### Task description
Please reproduce the data below unchanged, from its first line through the line that contains "Looking at the".

### Extracted data
-- begin --

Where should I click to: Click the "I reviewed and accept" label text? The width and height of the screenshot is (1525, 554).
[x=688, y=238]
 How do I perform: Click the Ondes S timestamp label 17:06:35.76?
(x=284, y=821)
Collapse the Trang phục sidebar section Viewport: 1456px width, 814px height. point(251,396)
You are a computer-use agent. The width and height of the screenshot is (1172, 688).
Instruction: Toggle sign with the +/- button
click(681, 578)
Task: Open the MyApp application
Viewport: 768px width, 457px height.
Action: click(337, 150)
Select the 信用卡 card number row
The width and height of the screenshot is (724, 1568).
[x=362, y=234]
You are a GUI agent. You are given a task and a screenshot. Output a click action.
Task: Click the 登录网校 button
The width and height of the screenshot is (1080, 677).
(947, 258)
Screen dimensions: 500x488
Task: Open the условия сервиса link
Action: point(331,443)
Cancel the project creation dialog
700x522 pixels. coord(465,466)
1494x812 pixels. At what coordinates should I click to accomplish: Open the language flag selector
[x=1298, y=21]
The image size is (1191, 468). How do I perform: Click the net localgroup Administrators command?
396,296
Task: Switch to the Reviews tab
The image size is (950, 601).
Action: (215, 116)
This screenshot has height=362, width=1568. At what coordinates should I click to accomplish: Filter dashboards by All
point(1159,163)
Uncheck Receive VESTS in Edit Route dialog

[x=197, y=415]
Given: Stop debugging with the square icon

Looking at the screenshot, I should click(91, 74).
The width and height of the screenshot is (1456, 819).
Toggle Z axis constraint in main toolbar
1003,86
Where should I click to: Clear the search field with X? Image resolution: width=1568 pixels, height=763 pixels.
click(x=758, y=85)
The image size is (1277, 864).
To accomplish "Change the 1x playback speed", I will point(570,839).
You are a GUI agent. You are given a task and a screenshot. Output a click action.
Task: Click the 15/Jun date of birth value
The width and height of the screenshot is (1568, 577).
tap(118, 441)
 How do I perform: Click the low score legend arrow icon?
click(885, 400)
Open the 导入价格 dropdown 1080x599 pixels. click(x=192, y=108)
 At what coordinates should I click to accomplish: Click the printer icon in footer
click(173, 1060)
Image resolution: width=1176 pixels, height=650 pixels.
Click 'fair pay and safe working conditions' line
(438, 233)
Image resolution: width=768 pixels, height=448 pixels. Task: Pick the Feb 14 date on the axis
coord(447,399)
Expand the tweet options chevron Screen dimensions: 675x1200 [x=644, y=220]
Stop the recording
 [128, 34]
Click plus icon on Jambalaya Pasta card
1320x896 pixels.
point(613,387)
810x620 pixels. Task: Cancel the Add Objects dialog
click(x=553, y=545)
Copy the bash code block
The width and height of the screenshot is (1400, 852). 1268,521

-- end --

### Exercise answer
Where should I click to: Click the "I reviewed and accept" label text? The width and height of the screenshot is (1525, 554).
[x=688, y=238]
 How do I perform: Click the Ondes S timestamp label 17:06:35.76?
(x=284, y=821)
Collapse the Trang phục sidebar section Viewport: 1456px width, 814px height. point(251,396)
You are a computer-use agent. The width and height of the screenshot is (1172, 688).
Instruction: Toggle sign with the +/- button
click(681, 578)
Task: Open the MyApp application
Viewport: 768px width, 457px height.
Action: click(337, 150)
Select the 信用卡 card number row
The width and height of the screenshot is (724, 1568).
[x=362, y=234]
You are a GUI agent. You are given a task and a screenshot. Output a click action.
Task: Click the 登录网校 button
The width and height of the screenshot is (1080, 677).
(947, 258)
Screen dimensions: 500x488
Task: Open the условия сервиса link
Action: point(331,443)
Cancel the project creation dialog
700x522 pixels. coord(465,466)
1494x812 pixels. At what coordinates should I click to accomplish: Open the language flag selector
[x=1298, y=21]
The image size is (1191, 468). How do I perform: Click the net localgroup Administrators command?
396,296
Task: Switch to the Reviews tab
The image size is (950, 601).
Action: (215, 116)
This screenshot has height=362, width=1568. At what coordinates should I click to accomplish: Filter dashboards by All
point(1159,163)
Uncheck Receive VESTS in Edit Route dialog

[x=197, y=415]
Given: Stop debugging with the square icon

Looking at the screenshot, I should click(91, 74).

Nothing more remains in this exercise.